My chest tightened painfully.
In our world, anonymous messages usually meant someone was dead.
I pressed play.
The video was grainy, a wash of high-contrast black and white security footage from the VIP room of The Vault, a club owned by the Family.
Dante was sitting on a leather sofa, a glass of whiskey loose in his hand.
His tie was undone, draped around his neck.
He looked like a king holding court in hell.
Sofia was next to him, coiled tight and leaning close, her hand resting possessively on his knee.
There were other men in the room-Capos, soldiers-laughing at something I couldn't hear.
"The girl?" Dante's voice came through the speakers, distorted by the recording but devastatingly unmistakable. "Elena?"
My heart stopped.
He took a sip of his drink, his face a mask of bored indifference.
"She was a placeholder," he said flatly. "A necessary tactic. I needed the Morettis to think I was unavailable. Jealousy is a powerful motivator. It forced Sofia's father to the table faster than a bullet would have."
Sofia laughed, throwing her head back in triumph.
"And it worked," she purred, her voice dripping with satisfaction. "I hated her so much I agreed to the merger just to get you back."

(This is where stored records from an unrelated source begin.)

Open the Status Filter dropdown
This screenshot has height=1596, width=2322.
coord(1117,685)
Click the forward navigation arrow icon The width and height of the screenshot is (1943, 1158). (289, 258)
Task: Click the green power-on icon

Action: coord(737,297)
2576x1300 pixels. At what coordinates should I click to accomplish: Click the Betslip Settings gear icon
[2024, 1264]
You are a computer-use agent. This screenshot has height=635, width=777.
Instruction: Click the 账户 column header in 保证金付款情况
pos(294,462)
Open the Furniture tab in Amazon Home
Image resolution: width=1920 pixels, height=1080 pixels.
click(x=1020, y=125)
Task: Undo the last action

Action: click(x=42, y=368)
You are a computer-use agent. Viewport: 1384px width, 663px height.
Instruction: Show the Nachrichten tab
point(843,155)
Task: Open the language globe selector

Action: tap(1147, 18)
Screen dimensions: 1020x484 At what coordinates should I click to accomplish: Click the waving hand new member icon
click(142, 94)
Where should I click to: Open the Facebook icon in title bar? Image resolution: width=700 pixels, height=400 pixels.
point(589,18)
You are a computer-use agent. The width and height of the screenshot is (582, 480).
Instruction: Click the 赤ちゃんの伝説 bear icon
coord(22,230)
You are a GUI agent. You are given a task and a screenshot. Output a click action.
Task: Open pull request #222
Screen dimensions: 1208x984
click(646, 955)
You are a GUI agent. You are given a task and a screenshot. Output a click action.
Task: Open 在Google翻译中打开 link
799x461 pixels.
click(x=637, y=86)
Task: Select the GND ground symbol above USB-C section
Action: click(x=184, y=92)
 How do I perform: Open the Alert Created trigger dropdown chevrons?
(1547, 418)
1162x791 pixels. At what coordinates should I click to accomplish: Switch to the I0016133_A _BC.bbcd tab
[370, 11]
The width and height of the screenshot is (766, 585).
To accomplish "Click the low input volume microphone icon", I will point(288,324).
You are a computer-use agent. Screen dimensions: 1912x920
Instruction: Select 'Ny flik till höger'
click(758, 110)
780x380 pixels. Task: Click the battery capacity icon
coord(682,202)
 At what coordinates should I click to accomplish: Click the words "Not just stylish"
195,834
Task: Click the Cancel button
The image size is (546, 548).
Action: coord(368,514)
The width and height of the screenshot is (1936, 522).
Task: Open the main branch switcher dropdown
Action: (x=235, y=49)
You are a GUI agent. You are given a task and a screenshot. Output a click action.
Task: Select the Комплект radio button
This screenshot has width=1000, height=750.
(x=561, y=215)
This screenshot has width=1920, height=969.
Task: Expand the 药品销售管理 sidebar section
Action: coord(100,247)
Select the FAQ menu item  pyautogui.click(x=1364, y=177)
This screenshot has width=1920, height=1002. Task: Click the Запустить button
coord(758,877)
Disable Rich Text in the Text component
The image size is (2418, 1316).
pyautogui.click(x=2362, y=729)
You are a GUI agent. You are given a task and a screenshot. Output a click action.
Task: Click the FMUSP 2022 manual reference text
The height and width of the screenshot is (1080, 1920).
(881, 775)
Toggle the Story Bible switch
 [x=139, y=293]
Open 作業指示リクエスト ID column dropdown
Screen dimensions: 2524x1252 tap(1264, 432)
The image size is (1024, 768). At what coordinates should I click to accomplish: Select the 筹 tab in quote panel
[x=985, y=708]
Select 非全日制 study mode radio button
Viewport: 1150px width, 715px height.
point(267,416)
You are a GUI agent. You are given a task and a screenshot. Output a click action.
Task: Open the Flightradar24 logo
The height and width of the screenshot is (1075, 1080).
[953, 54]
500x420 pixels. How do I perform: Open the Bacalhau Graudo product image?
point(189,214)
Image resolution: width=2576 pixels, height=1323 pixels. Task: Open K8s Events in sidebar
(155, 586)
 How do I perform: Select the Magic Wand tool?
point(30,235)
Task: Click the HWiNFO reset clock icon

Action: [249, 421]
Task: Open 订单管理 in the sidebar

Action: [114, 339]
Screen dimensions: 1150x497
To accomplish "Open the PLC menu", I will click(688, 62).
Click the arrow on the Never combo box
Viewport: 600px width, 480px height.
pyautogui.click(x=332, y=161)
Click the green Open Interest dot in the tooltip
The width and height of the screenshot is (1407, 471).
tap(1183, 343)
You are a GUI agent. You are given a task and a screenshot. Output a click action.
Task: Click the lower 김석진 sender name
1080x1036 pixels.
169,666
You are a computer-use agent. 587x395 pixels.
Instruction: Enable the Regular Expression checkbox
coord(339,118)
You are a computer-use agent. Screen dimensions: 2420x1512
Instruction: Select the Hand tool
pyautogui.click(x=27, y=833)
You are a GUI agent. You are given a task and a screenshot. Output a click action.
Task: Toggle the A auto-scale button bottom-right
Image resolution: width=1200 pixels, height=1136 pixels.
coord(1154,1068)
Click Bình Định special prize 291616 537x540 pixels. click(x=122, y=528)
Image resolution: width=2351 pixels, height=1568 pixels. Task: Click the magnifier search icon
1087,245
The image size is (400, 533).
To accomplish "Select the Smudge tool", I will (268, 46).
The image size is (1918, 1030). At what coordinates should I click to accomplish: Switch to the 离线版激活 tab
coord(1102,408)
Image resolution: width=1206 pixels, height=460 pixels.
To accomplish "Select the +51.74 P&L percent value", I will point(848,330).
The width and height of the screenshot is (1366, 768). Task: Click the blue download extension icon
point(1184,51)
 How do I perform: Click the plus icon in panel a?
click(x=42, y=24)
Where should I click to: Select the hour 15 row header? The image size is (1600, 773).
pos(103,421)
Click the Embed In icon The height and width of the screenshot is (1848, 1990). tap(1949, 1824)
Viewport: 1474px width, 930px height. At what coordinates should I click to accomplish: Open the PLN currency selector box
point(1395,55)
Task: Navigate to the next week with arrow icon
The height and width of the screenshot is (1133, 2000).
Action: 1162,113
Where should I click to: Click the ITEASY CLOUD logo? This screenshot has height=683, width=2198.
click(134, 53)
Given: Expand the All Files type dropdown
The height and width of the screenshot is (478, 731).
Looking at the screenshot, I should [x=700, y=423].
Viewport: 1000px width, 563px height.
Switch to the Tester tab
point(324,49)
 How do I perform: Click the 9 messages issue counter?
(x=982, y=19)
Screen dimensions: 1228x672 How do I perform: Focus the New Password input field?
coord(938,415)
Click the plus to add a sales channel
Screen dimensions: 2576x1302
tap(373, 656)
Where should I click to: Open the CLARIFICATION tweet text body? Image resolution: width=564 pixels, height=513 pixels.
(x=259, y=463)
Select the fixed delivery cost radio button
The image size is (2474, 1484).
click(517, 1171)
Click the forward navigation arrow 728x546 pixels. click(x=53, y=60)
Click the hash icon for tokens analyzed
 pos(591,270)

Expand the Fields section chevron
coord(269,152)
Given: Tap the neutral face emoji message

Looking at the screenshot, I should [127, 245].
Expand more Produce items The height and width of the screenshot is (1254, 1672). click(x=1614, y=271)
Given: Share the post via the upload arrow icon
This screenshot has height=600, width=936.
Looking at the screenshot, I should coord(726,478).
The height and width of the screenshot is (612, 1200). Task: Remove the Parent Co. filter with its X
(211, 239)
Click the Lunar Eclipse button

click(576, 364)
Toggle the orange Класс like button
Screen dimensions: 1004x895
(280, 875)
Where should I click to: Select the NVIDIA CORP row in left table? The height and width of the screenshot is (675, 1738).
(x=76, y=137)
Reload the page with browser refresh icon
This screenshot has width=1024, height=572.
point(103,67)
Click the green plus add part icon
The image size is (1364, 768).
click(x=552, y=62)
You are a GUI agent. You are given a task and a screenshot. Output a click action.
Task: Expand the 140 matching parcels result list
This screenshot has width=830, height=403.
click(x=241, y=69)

"Strategy, cara," Dante said, clinking his glass against hers. "Just business."
The video ended.
I stared at the black screen, unable to breathe.
I wasn't a person to him.
I wasn't a lover.
I was a pawn.
A tactic.
A prop used to manipulate a business deal.
Suddenly, the front door lock clicked.
I froze.
Steps echoed in the hallway.
Heavy, uneven footsteps.
He was drunk.
"He needs rest, Sofia," Dante's voice drifted down the hall, thick and weary. "Leave it."
"He needs to cut the loose end," Sofia's voice whispered, sharp and venomous. "She's clutter, Dante. She's polluting our penthouse."
I stood in the shadows of the hallway, pressing my back against the cold wall, praying to disappear.
"She knows her place," Dante slurred. "Don't ruin my night."
"Make her leave," Sofia demanded. "Or I will."
Dante laughed.
It was a cruel, dark sound that scraped against my nerves.
"Do what you want," he said carelessly. "Just don't get blood on the carpet. It's imported."
He didn't defend me.
He didn't claim me.
He gave her permission to destroy me.
My legs gave out.
I slid down the wall, my hand clamping over my mouth to stifle the sob that was tearing my throat apart.